● Task requirements:
The entries below contain a stretch that opens with the line containing "Projekt Homepage (844, 1377)" and closes with the line containing "[UniMail] (1063, 74)"; set down that stretch exactly, both ends included, and nothing else.
————————
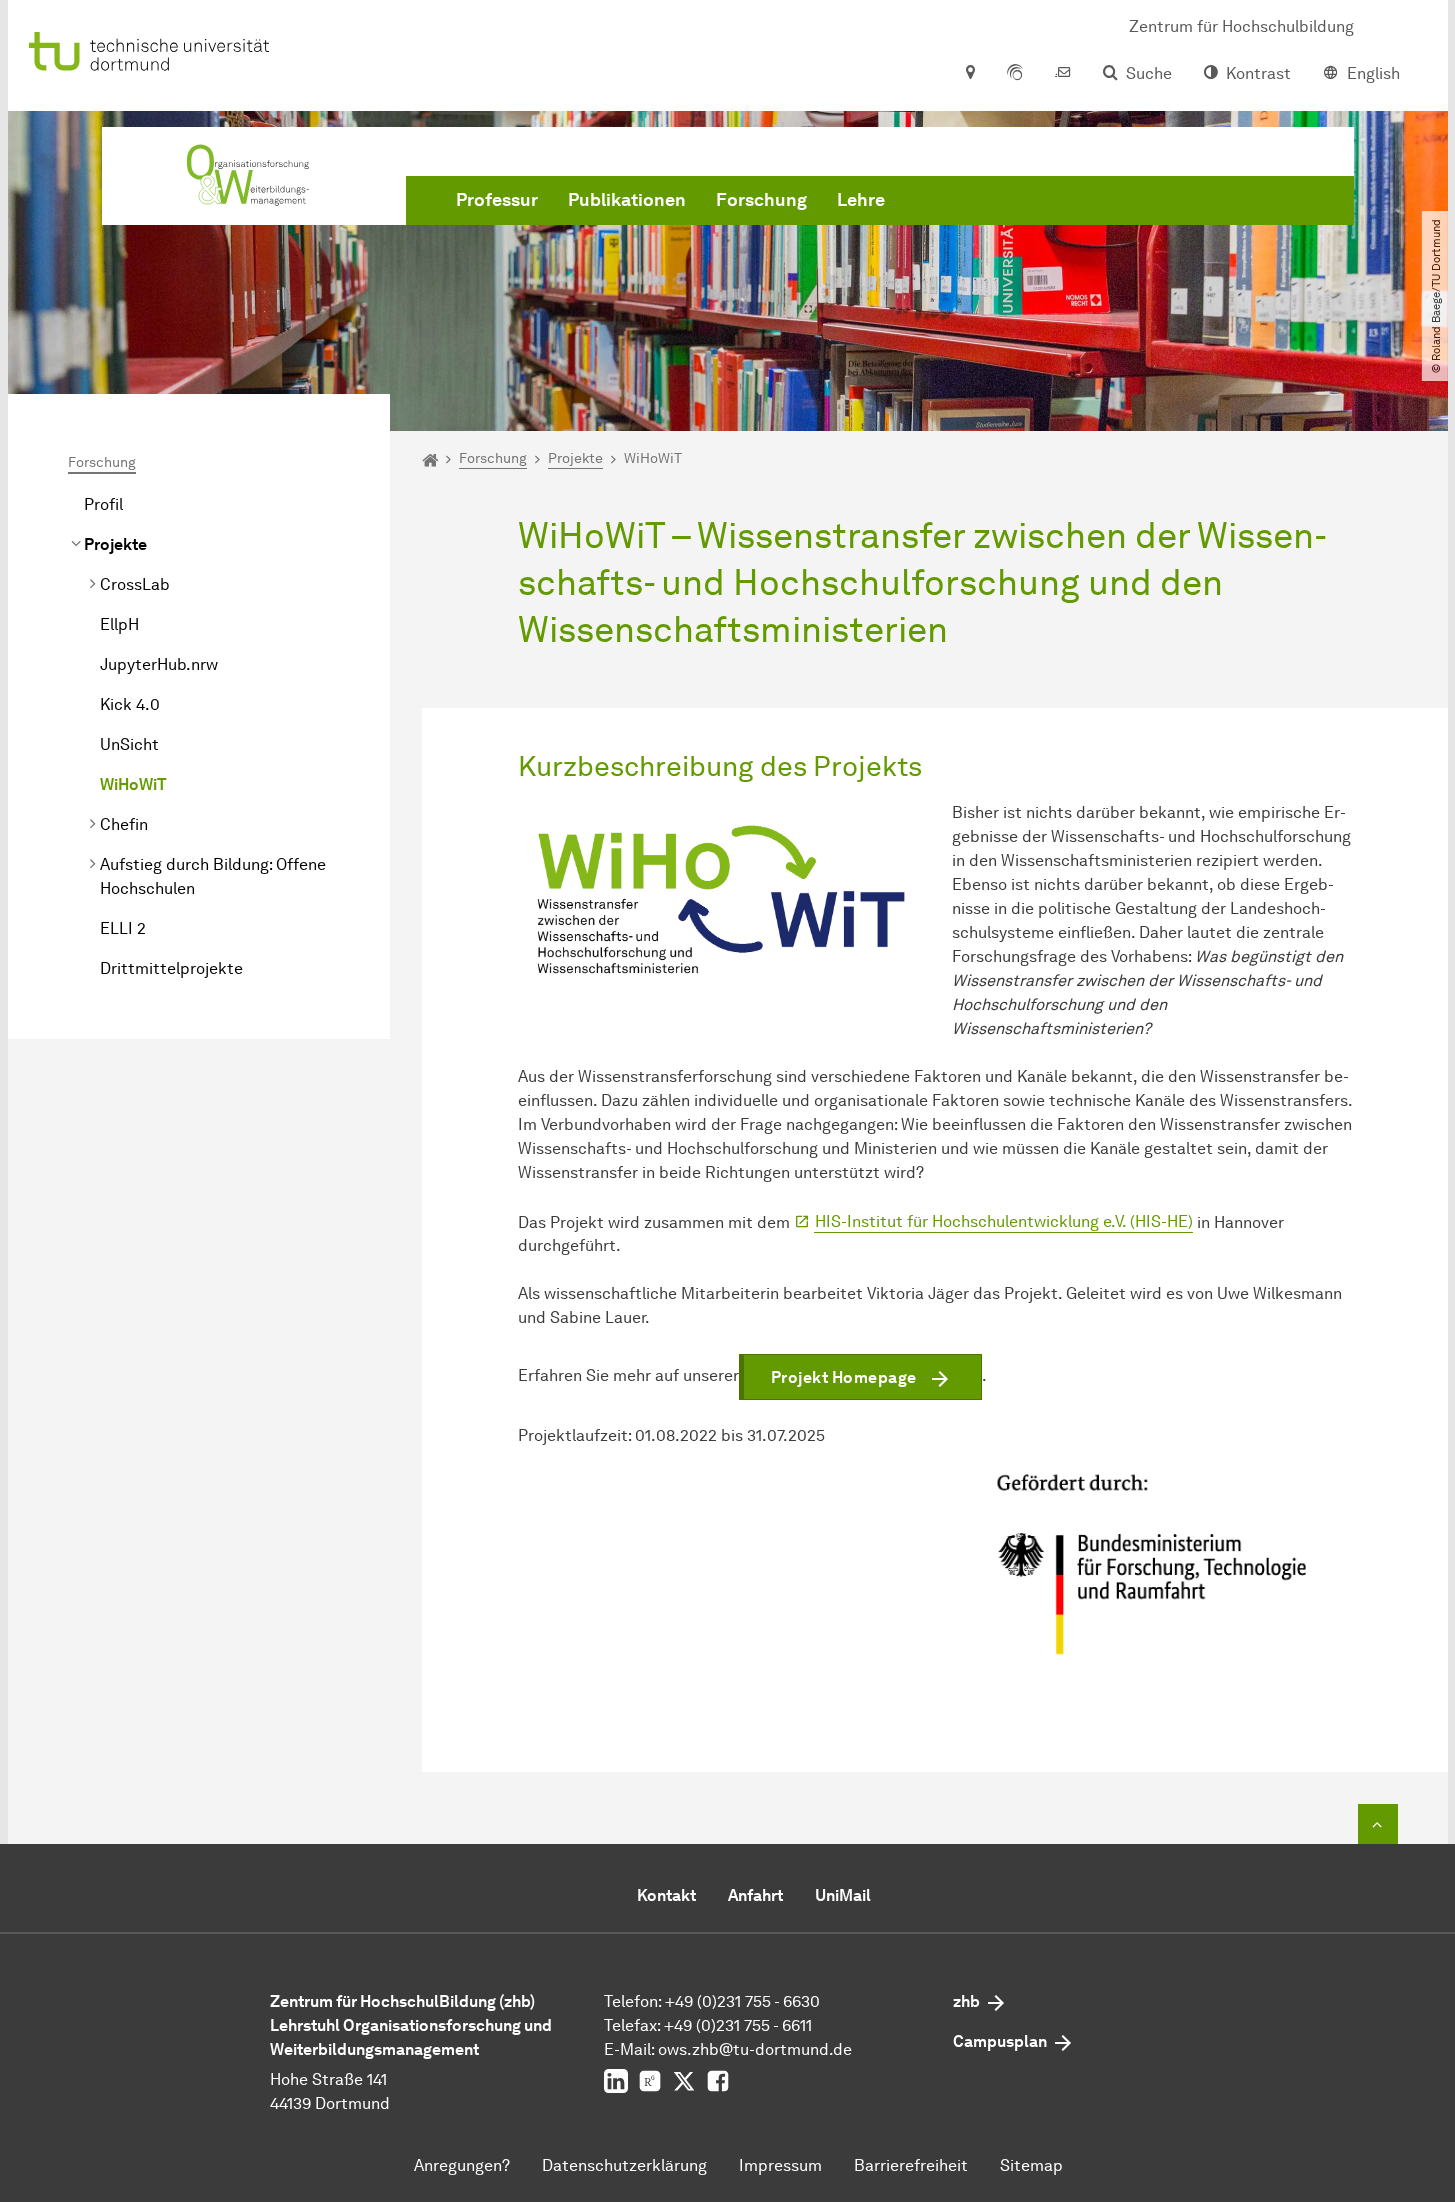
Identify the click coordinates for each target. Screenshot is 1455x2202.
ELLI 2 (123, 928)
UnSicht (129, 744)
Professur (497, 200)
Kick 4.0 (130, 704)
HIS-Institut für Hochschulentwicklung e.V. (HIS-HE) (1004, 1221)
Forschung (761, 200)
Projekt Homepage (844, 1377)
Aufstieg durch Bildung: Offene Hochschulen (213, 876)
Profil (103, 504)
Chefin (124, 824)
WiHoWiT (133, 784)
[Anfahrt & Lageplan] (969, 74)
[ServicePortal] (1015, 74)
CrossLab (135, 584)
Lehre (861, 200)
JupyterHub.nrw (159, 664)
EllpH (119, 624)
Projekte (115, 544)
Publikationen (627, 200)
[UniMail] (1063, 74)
————————
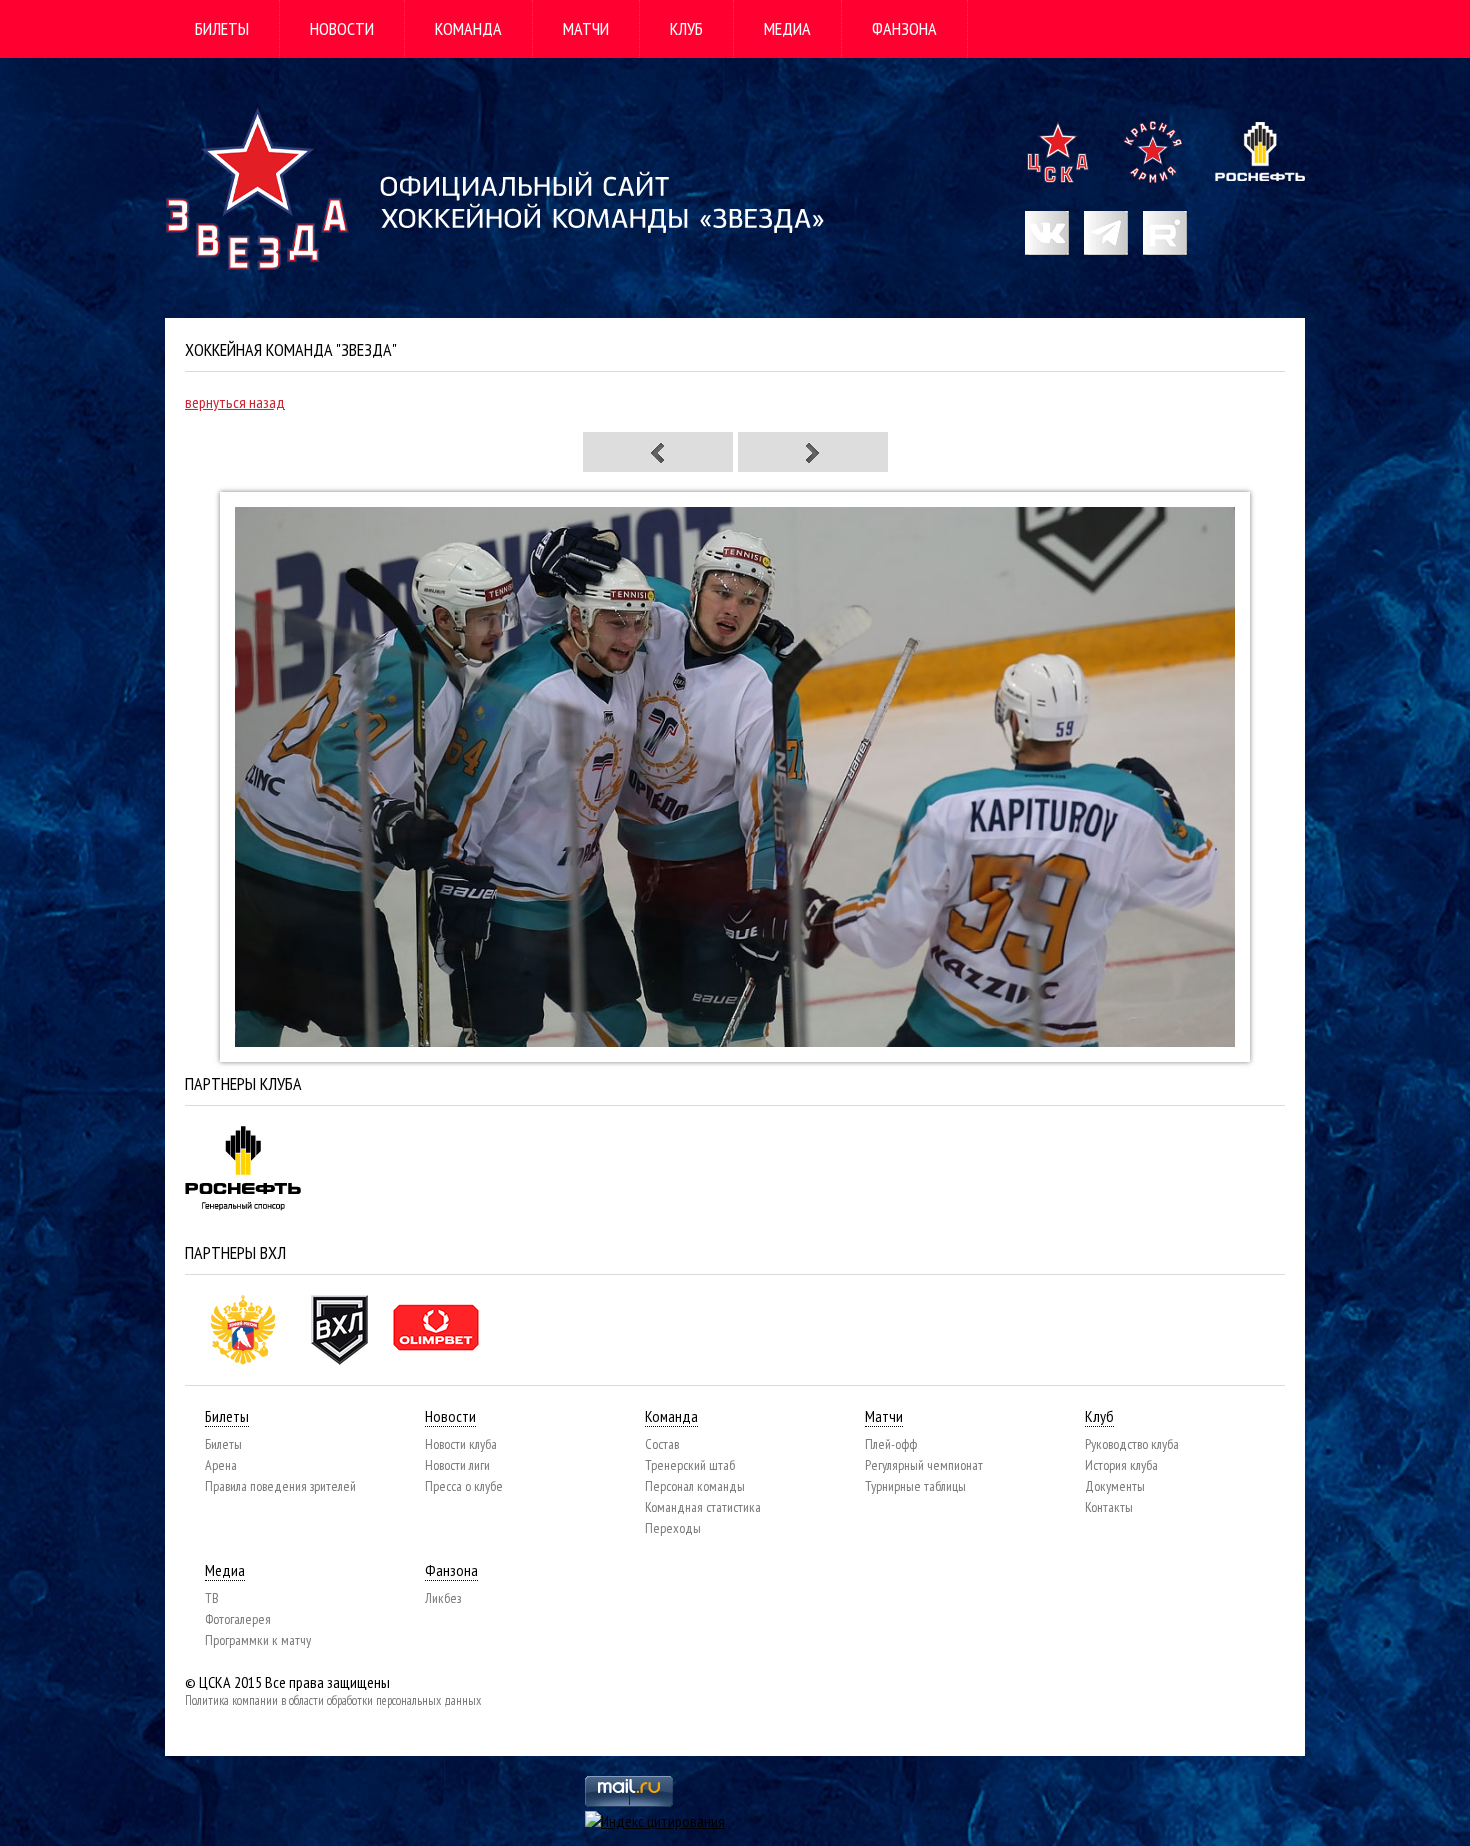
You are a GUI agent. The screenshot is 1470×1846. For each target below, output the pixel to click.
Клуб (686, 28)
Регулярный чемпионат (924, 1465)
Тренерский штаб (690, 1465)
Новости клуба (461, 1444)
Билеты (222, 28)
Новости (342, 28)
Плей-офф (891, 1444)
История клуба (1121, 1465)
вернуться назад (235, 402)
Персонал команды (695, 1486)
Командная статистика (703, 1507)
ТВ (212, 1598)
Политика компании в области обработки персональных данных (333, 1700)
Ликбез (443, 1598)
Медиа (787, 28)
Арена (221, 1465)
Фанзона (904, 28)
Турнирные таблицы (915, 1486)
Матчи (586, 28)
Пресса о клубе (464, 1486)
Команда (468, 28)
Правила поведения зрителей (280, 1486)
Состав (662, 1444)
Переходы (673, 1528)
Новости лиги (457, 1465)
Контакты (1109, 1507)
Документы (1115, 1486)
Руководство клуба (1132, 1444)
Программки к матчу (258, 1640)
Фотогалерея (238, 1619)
————————
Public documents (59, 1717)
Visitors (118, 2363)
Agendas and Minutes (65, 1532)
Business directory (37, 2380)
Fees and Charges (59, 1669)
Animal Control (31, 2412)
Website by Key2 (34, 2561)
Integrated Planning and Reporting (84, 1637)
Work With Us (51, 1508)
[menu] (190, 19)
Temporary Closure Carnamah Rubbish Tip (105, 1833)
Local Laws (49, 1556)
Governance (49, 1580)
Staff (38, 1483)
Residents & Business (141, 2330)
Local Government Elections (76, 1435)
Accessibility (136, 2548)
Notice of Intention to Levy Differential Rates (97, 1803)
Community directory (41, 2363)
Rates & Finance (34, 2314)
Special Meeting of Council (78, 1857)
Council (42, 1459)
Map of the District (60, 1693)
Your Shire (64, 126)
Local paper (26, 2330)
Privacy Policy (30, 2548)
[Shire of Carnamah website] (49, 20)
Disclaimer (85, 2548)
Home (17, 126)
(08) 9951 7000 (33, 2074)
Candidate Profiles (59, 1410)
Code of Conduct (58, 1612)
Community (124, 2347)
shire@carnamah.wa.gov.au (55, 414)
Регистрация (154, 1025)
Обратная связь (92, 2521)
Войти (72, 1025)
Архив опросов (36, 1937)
————————
● Exercise solution:
Projekt Homepage (844, 1377)
Aufstieg durch Bildung: Offene Hochschulen (213, 876)
Profil (103, 504)
Chefin (124, 824)
WiHoWiT (133, 784)
[Anfahrt & Lageplan] (969, 74)
[ServicePortal] (1015, 74)
CrossLab (135, 584)
Lehre (861, 200)
JupyterHub.nrw (159, 664)
EllpH (119, 624)
Projekte (115, 544)
Publikationen (627, 200)
[UniMail] (1063, 74)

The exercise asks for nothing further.